Das neue Flechtwerk unter dem Karlsplatz entstand in Zusammenarbeit der Wiener Linien mit Kunst im öffentlichen Raum.

Foto: Standard/Cremer

Wien - Im Spätherbst 1998 luden die Wiener Linien sieben Künstler zu einem Gestaltungswettbewerb für die damals in Bau befindliche U3-Station Zippererstraße ein. Das Thema lautete "Mobilität", und Peter Kogler schickte seine bekannten Riesenameisen los: Im Gänsemarsch überzogen sie alle freien Flächen. Der favorisierte Vorschlag war aber nicht durchzubringen. Denn die Wiener Linien sorgten sich um klaustrophobische Passagiere, die von Panikattacken heimgesucht werden könnten.

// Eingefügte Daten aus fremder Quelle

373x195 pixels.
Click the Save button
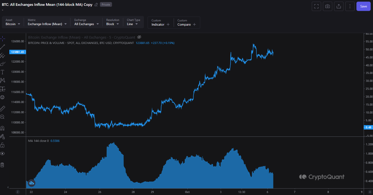[x=363, y=6]
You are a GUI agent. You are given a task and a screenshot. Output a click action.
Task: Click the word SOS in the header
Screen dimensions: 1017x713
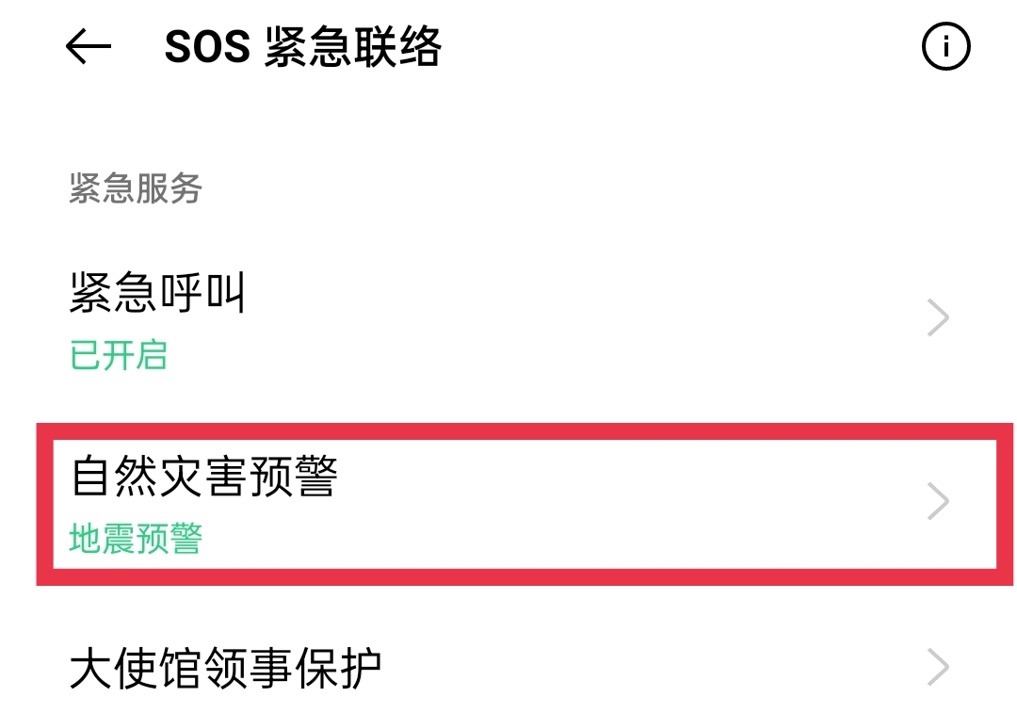207,47
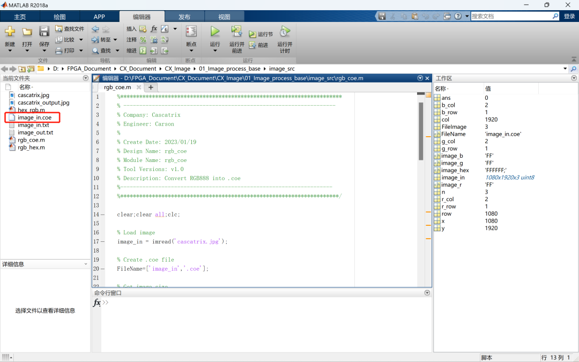Image resolution: width=579 pixels, height=362 pixels.
Task: Click the Run and Advance icon
Action: [x=236, y=32]
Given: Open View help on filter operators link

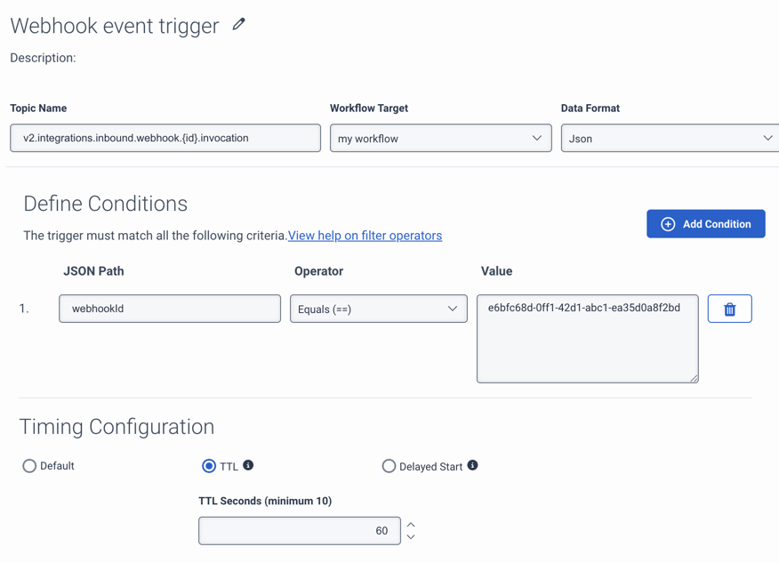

Doch nun klappte es andernorts: Am Dienstag wird um 19.00 Uhr unter dem Karlsplatz Koglers neue Rauminstallation präsentiert (zugänglich ist sie schon jetzt). Sie erstreckt sich über das gesamte "Obere Zwischengeschoss", eine Verteilerebene, über die man von der Passage, die gegenwärtig umgebaut wird, zu den Bahnsteigen der U2 und der U1 gelangt.

Tapetenartiges Netzwerk aus Röhren

Kogler, der viele Jahre Professor an der Akademie der bildenden Künste war, verkleidete den gedrungenen, von Einbauten befreiten Raum mit bedruckten Glasplatten und spielt raffiniert mit Dreidimensionalität. Das tapetenartige Netzwerk aus Röhren scheint die Architektur aufzulösen bzw. zu erweitern. Und das illusionistische Labyrinth korrespondiert perfekt mit der Umgebung: farblich mit dem glänzend-schwarzen Fußboden und der Lamellen-Decke, formal mit den Leuchtstoffröhren, dem Geländer und den massiven Säulen. Zudem verweist die namenlose Arbeit auf eine Installation, die Kogler 1995 in der Secession gleich nebenan realisiert hat. Damals kleidete er den Hauptraum aus - ebenfalls mit übereinandergelagerten, in alle Richtungen laufenden Röhren.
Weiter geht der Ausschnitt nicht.